Divagaciones

¿Y qué te gustó de mi?

Preguntaste un día mientras esperábamos te dije que no sabía, que simplemente me habías llamado la atención. ¿Qué me gusto? No tenía ni puta idea. 

Ahora meses después quisiera responder tu pregunta con algo simple pero no puedo, tal vez no te conforme la respuesta; pero fuiste un vendaval que se llevó lejos el dolor de recuerdos que me negaba a soltar.  

Fuiste un instante de alivio, la chispa que me hizo reír y disfrutar de los instantes después de meses en un espiral de autosabotaje . Y entre una cosa y otra después de días -semanas- pensando empecé a descubrir con la lengua entre los dientes que me gustó de ti.

Y ahora puedo decir que lo primero fue tu voz lejana y el porte -aún en pijama-  porque contra pronóstico una parte de mi te vio mucho antes de aventarme como adolescente estúpida a tomar tu mano.

Hoy con sencillez afirmó que me gusta tu presencia serena, el tono de tu voz cuando cantas una melodía triste. La sonrisa franca y lo expresivo de tus ojos.

Los comentarios que pueden ser la prueba de tu ingenio o lo mas tonto del universo, la espalda ancha que veo cuando me adelantas y la curva de tu cuello. Como enredas tus dedos en mis cabellos y que siempre tienes una pregunta en la punta de la lengua. 

Que conozcas sobre cosas que yo no comprendo, tus ideas para crear mundos que se mezclan con las mías, como cocinas con calma y disfrutar una buena comida. Me gusta sin duda también como me jalabas a tu lado al dormir en la misma cama, que fueses mi almohada. 

Tus brazos fuertes y cuerpo cálido aún en noches heladas, que no te quedas estático y la sed de aventura que corre entre tus venas. Como dices que si cuando te propongo algo nuevo dejándote llevar. 

Y si hoy me preguntas otra vez , que me gusta de ti seguiré sin poder darte una respuesta sencilla, pero podré reírme de alivio porque si tienes tiempo puedo enumerar varias cosas más. 

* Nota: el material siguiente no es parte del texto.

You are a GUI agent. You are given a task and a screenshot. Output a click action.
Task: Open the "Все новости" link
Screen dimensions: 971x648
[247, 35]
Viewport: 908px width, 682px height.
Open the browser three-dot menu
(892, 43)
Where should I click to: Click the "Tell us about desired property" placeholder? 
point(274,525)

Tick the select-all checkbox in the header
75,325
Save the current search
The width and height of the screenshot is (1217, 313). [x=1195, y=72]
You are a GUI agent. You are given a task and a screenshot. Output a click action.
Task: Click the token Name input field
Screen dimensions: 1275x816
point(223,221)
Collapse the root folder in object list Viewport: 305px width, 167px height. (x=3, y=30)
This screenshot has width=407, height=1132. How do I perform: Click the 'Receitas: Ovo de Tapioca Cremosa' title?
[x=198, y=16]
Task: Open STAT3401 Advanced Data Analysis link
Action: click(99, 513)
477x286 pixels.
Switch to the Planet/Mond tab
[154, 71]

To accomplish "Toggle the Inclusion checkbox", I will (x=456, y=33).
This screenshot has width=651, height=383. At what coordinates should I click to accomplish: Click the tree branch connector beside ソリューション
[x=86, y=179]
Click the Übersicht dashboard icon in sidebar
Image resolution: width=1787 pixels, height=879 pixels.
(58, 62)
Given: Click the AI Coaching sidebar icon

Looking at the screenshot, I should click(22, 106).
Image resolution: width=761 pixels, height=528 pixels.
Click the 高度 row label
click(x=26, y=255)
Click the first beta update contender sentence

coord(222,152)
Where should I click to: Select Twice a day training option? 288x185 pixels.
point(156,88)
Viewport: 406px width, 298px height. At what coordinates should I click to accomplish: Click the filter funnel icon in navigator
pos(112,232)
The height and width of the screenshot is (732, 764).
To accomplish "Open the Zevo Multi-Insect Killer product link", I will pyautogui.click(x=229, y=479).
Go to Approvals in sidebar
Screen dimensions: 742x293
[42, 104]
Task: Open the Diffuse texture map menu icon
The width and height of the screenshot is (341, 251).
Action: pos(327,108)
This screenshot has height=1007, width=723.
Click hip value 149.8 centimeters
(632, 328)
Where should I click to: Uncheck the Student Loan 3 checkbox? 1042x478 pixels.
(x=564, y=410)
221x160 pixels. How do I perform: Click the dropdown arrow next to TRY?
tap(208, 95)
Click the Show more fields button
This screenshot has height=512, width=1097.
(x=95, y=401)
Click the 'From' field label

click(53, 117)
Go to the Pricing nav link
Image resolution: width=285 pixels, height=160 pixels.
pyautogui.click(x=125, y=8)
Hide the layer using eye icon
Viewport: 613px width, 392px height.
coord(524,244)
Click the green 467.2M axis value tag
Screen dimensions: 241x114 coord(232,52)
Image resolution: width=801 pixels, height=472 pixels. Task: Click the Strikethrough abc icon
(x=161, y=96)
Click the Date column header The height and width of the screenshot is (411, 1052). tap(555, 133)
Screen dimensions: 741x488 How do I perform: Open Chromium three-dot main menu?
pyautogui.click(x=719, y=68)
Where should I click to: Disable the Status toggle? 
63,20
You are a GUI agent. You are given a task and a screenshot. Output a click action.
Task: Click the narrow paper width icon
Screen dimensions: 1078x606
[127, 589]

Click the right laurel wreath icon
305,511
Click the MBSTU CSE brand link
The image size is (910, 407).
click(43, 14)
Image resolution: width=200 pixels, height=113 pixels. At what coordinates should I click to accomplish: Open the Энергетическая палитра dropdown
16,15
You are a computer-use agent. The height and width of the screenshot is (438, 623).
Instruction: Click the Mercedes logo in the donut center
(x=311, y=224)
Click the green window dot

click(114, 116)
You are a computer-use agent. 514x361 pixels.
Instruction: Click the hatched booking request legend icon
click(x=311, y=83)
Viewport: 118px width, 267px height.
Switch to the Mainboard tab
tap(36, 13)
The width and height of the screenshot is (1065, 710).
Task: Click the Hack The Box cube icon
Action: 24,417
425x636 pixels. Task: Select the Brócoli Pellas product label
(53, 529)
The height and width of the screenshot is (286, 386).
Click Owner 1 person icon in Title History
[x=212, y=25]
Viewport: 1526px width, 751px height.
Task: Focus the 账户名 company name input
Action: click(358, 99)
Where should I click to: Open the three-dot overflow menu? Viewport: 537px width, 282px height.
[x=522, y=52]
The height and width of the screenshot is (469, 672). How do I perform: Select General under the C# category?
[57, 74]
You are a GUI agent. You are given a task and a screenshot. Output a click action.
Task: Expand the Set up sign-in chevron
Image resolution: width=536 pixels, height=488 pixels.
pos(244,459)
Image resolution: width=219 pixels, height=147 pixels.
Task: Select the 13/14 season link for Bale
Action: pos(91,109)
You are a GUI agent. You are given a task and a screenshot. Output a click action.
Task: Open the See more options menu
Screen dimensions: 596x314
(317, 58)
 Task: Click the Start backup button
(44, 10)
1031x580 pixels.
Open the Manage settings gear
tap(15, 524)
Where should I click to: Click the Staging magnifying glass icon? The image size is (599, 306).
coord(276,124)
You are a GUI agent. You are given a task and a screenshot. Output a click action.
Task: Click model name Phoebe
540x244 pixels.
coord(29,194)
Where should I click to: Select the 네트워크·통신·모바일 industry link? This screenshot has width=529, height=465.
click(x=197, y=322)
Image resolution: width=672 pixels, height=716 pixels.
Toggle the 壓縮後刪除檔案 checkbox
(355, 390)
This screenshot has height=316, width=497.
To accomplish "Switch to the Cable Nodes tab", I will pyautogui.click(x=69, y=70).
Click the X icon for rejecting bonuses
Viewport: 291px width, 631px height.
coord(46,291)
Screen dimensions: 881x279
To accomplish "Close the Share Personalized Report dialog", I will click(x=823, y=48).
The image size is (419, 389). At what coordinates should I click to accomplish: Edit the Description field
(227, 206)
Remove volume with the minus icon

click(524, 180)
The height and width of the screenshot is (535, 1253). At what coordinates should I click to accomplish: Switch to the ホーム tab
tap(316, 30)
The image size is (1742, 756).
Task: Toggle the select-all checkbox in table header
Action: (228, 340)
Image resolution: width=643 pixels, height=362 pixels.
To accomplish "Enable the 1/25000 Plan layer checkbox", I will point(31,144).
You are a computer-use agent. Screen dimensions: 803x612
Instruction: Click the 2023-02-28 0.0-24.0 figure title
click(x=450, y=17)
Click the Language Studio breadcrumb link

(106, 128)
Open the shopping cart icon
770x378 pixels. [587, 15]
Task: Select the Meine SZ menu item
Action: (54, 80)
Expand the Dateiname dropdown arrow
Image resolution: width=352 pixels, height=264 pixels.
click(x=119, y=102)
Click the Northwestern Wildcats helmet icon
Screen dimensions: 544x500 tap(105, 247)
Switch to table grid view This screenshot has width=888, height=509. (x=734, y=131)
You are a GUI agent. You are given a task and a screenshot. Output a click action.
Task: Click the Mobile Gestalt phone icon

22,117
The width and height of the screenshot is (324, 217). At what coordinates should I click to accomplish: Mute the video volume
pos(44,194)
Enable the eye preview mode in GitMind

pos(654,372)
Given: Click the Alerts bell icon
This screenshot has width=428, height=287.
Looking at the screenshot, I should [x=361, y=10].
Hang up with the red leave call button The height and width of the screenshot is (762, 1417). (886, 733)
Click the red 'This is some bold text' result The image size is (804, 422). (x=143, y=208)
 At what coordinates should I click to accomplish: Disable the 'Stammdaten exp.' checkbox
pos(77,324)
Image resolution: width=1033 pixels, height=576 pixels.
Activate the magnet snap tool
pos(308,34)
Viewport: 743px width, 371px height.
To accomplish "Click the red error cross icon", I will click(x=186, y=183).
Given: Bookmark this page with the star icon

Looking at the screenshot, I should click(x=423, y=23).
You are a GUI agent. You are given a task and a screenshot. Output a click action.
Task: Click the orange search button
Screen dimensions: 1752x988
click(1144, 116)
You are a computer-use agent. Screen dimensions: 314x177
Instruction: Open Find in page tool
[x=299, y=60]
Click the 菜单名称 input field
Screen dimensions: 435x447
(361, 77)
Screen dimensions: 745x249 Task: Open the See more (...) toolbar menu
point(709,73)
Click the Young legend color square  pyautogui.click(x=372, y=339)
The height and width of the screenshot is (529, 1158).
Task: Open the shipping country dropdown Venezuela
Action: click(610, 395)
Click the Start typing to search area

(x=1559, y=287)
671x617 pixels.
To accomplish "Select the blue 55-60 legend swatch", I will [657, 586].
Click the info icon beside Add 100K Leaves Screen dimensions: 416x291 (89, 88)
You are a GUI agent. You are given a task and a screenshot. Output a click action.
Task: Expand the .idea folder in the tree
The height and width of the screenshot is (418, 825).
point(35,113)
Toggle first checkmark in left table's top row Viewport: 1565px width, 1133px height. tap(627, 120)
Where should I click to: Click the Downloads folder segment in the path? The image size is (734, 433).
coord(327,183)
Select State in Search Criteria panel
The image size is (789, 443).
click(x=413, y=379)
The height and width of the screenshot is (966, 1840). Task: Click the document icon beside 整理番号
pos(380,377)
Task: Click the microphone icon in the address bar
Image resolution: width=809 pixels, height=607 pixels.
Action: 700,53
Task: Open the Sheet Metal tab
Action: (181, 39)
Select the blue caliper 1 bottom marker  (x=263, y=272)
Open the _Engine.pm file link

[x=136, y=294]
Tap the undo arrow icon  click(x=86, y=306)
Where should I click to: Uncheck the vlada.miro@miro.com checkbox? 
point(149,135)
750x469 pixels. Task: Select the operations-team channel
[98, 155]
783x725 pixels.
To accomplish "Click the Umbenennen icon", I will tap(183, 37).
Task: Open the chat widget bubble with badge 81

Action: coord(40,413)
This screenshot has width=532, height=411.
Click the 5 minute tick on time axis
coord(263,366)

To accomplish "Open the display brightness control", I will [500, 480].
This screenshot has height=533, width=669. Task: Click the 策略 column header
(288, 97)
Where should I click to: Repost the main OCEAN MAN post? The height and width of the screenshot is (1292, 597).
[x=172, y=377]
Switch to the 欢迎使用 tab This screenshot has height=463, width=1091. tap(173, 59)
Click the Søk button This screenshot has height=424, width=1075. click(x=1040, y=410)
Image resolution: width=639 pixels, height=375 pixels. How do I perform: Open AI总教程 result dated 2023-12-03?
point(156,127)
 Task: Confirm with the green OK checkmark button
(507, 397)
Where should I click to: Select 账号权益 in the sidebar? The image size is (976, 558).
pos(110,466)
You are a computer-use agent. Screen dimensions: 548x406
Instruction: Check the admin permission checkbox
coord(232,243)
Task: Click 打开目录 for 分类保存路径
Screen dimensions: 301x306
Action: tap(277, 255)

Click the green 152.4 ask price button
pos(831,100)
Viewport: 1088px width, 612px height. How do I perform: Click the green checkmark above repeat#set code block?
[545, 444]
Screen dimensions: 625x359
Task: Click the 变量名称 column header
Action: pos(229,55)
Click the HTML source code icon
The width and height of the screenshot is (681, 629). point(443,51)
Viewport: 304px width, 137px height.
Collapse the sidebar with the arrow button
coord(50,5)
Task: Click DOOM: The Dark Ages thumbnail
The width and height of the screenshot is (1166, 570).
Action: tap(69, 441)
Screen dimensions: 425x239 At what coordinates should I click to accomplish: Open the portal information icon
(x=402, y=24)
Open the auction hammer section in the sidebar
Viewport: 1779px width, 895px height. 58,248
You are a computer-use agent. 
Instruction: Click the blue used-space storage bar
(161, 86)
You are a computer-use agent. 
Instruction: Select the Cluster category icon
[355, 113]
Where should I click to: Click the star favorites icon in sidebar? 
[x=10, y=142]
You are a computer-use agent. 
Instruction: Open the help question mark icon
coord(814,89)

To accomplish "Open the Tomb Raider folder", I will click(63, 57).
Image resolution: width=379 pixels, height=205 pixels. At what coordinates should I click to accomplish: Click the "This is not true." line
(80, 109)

Lo que me lleva a pensar si sabrás que estuve a punto de huir, de no llegar a nuestras primeras salidas más de una vez ¿por qué? Por pendeja, pero me alegra no haberlo hecho, después de todo gracias a ti volví a ser mas “yo” , significas mas de lo que puedes pensar. 

Cuando te digo que me recuerdas a mi a tu edad no son palabras vacías. Y hoy que me han preguntado qué si volvería  a repetir aquí o allá,  no tuve que responder porque al parecer mi cara y la sonrisa que se me quedó pegada gritaba un ¡si!. 

Porque al final del día se que sería jodidamente divertido tener tu presencia rondando otra vez por aquí. Y ya sólo te puedo decir que te extraño -y te extrañan- imbécil.